_Task instructions_.
Stopping at the line that holds "About (122, 2443)", repeat the lines below exactly, starting from the very first and including that final line.

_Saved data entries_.
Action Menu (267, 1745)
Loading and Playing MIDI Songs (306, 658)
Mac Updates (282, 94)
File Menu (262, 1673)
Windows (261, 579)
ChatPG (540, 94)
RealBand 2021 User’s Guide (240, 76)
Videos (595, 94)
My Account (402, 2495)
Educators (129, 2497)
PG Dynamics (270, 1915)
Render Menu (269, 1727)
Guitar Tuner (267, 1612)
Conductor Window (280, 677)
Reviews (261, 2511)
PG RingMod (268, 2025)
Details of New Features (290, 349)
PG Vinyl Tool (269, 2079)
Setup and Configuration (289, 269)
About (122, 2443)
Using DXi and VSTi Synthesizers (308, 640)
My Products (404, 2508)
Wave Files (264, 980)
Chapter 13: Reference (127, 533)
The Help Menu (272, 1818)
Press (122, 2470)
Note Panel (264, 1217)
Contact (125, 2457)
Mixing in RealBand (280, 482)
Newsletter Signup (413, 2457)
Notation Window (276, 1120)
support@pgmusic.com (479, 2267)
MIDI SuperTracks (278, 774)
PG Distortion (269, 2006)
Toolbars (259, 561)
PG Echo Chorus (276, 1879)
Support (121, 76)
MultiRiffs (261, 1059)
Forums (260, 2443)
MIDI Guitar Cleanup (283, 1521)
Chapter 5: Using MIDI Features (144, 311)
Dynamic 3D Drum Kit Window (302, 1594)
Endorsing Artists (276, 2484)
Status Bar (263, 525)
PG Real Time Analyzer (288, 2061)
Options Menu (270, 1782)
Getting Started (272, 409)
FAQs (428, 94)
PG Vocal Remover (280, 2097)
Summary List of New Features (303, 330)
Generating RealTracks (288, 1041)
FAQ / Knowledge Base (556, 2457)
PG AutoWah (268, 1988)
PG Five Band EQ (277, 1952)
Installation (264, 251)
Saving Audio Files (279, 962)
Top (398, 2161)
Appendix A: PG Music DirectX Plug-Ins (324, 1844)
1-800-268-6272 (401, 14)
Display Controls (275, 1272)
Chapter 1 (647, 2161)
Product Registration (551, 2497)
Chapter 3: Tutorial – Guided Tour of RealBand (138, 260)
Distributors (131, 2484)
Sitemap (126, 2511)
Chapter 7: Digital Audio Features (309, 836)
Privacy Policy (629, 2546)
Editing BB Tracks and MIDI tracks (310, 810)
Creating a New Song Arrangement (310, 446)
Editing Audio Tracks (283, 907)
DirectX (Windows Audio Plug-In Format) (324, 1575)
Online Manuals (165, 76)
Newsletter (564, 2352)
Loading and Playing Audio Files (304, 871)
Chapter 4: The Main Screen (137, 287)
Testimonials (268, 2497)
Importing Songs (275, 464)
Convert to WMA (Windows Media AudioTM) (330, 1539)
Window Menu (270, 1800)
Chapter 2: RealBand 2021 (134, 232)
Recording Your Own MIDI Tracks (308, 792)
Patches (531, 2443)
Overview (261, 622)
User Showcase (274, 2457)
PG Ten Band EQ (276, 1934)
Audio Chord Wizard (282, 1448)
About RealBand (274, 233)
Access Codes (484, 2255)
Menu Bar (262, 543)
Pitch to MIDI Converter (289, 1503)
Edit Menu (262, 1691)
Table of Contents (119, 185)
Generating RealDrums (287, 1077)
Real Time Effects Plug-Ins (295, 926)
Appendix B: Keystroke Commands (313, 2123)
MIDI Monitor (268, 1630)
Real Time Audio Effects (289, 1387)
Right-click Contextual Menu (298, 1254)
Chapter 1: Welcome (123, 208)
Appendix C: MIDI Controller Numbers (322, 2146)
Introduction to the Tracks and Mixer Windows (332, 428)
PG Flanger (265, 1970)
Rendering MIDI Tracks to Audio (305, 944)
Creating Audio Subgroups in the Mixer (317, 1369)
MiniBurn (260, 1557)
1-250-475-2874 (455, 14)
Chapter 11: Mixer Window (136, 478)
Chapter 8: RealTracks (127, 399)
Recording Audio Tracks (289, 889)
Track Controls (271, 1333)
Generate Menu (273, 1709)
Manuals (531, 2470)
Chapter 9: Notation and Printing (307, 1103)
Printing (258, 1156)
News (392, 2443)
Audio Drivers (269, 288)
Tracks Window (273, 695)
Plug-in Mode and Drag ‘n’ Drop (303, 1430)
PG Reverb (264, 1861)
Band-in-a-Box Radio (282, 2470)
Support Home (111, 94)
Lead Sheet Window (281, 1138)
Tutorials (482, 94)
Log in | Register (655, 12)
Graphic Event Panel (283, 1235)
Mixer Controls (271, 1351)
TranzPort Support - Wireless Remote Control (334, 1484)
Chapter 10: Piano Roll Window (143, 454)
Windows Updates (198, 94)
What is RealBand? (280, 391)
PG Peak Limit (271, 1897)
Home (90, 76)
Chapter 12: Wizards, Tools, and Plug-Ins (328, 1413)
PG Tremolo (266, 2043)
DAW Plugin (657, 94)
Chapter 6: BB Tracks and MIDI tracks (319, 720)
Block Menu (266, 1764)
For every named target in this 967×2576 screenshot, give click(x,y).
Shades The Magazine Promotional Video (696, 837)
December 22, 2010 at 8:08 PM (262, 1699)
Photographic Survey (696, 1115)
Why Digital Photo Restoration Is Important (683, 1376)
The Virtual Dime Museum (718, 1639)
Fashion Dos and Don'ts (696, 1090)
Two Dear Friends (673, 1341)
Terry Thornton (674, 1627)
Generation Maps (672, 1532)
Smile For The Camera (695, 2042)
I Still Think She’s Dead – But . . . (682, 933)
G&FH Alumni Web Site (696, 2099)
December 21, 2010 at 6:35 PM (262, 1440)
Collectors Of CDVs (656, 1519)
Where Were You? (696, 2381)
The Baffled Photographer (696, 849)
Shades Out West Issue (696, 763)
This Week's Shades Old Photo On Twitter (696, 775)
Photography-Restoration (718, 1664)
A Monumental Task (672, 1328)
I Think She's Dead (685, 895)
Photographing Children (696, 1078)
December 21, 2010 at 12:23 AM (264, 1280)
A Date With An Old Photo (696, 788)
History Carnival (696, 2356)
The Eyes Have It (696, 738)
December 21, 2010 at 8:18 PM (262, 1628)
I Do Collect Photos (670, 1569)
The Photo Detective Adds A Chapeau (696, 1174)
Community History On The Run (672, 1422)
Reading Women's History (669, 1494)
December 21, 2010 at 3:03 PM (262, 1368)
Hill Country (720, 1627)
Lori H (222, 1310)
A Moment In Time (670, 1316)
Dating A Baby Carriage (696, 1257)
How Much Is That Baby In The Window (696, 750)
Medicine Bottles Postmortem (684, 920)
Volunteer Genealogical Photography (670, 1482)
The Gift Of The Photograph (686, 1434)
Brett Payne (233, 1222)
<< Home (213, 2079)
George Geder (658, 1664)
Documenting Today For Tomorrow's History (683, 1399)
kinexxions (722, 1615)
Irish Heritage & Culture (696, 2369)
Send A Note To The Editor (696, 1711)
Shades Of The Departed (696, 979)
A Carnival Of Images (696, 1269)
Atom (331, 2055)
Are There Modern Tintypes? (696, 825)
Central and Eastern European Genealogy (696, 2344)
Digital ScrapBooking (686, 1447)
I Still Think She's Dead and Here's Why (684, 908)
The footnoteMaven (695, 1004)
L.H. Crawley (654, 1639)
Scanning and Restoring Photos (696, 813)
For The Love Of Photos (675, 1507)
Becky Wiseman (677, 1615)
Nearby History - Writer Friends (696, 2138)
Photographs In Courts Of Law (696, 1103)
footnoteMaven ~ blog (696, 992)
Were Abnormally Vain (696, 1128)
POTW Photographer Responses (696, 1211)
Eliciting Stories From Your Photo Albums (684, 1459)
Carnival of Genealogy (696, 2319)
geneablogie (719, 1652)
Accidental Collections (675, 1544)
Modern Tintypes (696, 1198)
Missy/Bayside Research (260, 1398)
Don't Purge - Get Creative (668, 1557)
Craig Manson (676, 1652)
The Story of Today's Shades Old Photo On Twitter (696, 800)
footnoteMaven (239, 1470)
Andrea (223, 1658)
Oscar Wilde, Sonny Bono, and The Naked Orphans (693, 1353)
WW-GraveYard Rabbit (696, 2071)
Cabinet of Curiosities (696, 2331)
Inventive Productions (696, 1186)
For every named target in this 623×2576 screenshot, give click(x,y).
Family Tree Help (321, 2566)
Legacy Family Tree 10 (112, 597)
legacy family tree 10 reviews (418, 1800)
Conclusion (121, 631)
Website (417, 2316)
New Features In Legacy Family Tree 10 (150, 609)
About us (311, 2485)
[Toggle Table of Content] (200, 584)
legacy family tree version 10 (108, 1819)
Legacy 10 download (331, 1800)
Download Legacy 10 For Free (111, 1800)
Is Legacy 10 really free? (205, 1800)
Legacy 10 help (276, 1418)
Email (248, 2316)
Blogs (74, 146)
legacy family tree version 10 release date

_Task response_.
Action Menu (267, 1745)
Loading and Playing MIDI Songs (306, 658)
Mac Updates (282, 94)
File Menu (262, 1673)
Windows (261, 579)
ChatPG (540, 94)
RealBand 2021 User’s Guide (240, 76)
Videos (595, 94)
My Account (402, 2495)
Educators (129, 2497)
PG Dynamics (270, 1915)
Render Menu (269, 1727)
Guitar Tuner (267, 1612)
Conductor Window (280, 677)
Reviews (261, 2511)
PG RingMod (268, 2025)
Details of New Features (290, 349)
PG Vinyl Tool (269, 2079)
Setup and Configuration (289, 269)
About (122, 2443)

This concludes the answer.